1. Wrong argument types (43 errors):

# Error: Argument 1 has incompatible type "str"; expected "int"
user_id = "123"
get_user(user_id)

2. Missing return statements (28 errors):

# Error: Missing return statement
def get_user_name(user_id: int) -> str:
    user = find_user(user_id)
    if user:
        return user.name
    # Missing return for None case!

3. None checks (35 errors):

# Error: Item "None" has no attribute "name"
user = find_user(123)  # Returns Optional[User]
print(user.name)  # user might be None!

# Fix:
if user:
    print(user.name)

4. Dictionary key errors (21 errors):

# Error: TypedDict "User" has no key "phone"
user: User = {"name": "Alice", "age": 30}
print(user["phone"])  # Key doesn't exist!

TypedDict for Structured Data

Better than Dict[str, any]:

from typing import TypedDict

class User(TypedDict):
    name: str
    age: int
    email: str

def create_user(name: str, age: int, email: str) -> User:
    return {
        "name": name,
        "age": age,
        "email": email
    }

user = create_user("Alice", 30, "alice@example.com")
print(user["name"])  # OK
print(user["phone"])  # mypy error: Key "phone" not in User

Protocols (Structural Subtyping)

Duck typing with type safety:

from typing import Protocol

class Drawable(Protocol):
    def draw(self) -> None:
        ...

class Circle:
    def draw(self) -> None:
        print("Drawing circle")

class Square:
    def draw(self) -> None:
        print("Drawing square")

def render(shape: Drawable) -> None:
    shape.draw()

Task list:
[1] Reproduce the portion of the type-checking notes starting at "# Error: Argument" and ending at "for None case!".
[2] In the type-checking notes, how many errors are listed under None checks?

Extracted information:
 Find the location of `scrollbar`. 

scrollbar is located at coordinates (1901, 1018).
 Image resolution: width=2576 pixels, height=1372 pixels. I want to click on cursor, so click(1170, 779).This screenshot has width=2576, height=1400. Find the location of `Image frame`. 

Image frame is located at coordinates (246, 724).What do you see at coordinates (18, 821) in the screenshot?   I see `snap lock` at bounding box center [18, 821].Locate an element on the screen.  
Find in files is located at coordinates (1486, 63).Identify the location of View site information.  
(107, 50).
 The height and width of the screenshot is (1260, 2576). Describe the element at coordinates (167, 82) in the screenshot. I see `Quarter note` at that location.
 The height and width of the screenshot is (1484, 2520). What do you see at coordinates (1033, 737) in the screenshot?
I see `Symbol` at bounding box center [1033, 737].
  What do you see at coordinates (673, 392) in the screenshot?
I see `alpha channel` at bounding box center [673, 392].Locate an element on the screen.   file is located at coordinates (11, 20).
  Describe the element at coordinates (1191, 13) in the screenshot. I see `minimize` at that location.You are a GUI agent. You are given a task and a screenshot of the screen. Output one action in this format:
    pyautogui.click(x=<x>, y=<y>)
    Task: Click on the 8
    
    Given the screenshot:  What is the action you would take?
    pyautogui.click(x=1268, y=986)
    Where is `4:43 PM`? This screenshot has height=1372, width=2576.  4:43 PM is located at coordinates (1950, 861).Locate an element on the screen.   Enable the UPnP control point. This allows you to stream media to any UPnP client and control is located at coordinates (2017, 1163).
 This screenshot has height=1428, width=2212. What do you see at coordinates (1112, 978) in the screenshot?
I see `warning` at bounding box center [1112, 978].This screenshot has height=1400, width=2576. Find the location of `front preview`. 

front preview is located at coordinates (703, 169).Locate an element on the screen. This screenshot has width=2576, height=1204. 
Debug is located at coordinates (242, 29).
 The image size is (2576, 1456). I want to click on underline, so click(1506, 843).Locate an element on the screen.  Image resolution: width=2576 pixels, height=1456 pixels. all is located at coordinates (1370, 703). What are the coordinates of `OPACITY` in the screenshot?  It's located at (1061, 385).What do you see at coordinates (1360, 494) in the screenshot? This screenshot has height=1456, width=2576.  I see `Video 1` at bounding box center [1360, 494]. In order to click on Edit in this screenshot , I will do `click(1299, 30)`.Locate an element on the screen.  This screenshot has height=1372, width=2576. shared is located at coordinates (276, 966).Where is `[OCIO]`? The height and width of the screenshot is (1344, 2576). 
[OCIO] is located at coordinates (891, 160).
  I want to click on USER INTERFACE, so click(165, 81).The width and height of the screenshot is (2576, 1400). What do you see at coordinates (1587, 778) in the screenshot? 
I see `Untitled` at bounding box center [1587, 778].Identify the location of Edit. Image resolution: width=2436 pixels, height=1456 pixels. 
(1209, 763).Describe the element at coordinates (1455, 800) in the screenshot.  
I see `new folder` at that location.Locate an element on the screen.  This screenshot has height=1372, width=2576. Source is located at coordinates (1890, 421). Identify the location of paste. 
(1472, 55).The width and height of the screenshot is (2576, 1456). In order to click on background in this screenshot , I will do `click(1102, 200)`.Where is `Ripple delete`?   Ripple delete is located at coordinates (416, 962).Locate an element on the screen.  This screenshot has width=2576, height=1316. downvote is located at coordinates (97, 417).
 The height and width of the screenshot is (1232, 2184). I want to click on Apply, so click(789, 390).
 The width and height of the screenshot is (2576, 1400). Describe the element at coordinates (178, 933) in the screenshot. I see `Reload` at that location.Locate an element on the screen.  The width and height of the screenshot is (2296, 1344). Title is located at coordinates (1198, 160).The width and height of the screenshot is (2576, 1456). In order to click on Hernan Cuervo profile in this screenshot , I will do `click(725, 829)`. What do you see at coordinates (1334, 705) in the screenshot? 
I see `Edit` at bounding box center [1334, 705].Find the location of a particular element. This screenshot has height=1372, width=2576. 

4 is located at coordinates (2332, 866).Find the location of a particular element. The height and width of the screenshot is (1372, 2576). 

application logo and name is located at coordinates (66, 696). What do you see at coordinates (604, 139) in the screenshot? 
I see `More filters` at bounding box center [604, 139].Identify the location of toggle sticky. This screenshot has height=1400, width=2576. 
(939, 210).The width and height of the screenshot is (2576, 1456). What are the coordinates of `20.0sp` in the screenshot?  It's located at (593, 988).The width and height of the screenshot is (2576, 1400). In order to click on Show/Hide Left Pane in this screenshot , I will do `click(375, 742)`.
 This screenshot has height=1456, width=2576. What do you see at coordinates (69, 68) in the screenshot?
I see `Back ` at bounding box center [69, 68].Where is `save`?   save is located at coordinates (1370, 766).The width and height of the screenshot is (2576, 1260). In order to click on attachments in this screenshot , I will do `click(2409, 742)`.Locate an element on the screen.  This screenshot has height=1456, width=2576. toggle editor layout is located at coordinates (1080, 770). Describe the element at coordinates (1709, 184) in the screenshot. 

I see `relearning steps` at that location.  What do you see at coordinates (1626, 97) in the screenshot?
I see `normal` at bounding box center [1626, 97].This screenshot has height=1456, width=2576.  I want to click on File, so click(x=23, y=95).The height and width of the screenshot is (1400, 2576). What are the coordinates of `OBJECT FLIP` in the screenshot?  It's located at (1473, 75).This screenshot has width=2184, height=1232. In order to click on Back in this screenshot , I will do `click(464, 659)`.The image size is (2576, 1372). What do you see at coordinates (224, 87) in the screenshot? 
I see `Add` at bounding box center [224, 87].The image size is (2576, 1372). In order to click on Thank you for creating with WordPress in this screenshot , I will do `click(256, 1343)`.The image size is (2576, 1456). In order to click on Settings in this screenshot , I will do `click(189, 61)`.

Solutions below:
[1]
# Error: Argument 1 has incompatible type "str"; expected "int"
user_id = "123"
get_user(user_id)

2. Missing return statements (28 errors):

# Error: Missing return statement
def get_user_name(user_id: int) -> str:
    user = find_user(user_id)
    if user:
        return user.name
    # Missing return for None case!

[2] 35 errors